One of the reasons I like AI art is that it's pretty settled law that something produced by purely "mechanical" means can't itself have copyright, since copyright requires both originality and a human author.

It seems like a reasonably compromise, the AI was created by hoovering up the commons, so anything it creates should belong to the commons. I expect a lot of lobbying in the future to try and change it though.

[–] [email protected] 22 points 4 weeks ago* (last edited 4 weeks ago)

And if AI work would be copyrighted by the "prompt artist" then all the artists whose work is in the training set can sue the prompter for profiting of their work without licensing fees. It would be a legal clusterfuck so it was pretty wise to side step the whole issue.

[–] JackbyDev 2 points 4 weeks ago

AI art requires more input though. Like a song made on a computer is still copyrightable. We've yet to see a court decide if writing a prompt is enough to copyright the output.

I'm of a split mind because getting good results from it is more difficult than people think but it's often not as hard as ai users make it out to be. And it doesn't help people emotionally when AI models are trained on already copyrighted stuff without permission, but that's more like asking if you could copyright the content you make with a pirated copy of Photoshop in my opinion.

I haven't made my mind up on this and my opinion flips a lot. If someone is doing something like modifying a prompt over a few iterations, maybe using infill to make a "composite", then getting a single image at the end they claim as their creation, I think that's fine. If people just sort of throw a prompt in and then make thousands of images and claim all of them are their creations then I have a verily difficult time seeing that as something other than "machine output."
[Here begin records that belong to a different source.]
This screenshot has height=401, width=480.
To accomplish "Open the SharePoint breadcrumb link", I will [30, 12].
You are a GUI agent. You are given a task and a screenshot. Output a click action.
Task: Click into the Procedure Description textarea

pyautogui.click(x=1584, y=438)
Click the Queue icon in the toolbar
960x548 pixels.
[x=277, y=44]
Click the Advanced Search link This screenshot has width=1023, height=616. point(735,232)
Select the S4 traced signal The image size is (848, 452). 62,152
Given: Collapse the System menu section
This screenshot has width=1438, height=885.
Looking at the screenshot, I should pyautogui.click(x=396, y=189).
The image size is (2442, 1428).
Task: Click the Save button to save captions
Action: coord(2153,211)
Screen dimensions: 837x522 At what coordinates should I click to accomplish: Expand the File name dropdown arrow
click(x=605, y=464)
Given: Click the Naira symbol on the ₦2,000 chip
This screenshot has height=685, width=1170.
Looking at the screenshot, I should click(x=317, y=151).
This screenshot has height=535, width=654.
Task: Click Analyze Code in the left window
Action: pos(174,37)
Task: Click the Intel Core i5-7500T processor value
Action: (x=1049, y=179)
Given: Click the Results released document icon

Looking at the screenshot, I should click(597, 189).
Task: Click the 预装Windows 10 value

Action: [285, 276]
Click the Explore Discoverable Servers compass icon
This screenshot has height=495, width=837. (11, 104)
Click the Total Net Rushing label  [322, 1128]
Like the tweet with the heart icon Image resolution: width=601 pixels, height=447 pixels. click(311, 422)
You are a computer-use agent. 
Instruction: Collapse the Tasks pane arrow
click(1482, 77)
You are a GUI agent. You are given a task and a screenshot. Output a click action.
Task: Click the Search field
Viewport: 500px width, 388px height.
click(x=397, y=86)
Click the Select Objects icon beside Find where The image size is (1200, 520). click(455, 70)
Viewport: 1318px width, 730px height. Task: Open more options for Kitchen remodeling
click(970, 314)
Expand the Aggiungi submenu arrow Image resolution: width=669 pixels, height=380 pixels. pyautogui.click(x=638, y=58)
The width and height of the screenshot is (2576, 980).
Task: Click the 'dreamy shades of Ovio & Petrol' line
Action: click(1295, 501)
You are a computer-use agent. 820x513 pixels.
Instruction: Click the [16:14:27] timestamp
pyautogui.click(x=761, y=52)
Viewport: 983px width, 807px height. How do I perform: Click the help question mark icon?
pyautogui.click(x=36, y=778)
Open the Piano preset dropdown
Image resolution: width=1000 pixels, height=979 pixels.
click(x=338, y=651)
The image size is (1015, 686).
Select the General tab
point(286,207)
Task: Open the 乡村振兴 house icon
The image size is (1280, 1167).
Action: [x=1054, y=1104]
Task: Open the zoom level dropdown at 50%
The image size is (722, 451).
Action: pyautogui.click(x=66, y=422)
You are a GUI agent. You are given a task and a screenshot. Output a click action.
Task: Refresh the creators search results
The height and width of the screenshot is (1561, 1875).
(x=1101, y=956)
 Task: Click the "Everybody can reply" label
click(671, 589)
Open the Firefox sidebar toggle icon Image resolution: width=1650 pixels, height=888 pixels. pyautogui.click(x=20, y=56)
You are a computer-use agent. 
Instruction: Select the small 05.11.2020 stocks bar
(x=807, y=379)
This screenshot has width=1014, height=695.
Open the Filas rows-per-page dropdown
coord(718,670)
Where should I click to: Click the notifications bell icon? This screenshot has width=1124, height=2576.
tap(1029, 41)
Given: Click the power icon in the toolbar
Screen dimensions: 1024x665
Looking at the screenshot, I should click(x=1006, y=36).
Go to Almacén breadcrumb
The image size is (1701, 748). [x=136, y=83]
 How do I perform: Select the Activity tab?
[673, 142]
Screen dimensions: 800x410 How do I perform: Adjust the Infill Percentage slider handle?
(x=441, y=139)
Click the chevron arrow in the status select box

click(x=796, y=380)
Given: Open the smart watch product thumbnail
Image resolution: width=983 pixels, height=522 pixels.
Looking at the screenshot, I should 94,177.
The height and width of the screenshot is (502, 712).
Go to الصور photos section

A scary thought is that case law on this might be determined by which sort of these two approaches ends up in court first. Imagine the more valid type above ending up there first (even if you view it as invalid it's definitely more valid than the other lol) and a jury agreeing it's a unique creation. It just protects all the AI slop creators more. But if the reverse happens, it could affect what people view as real artists. Just a random, extreme example: Someone uses a little AI on an otherwise totally original piece to do something like add good looking wrinkles to fabric. Is it suddenly not copyrightable? Could I now steal this and put it on shirts? It's just sort of scary because we don't know what's going to happen when it actually goes to court.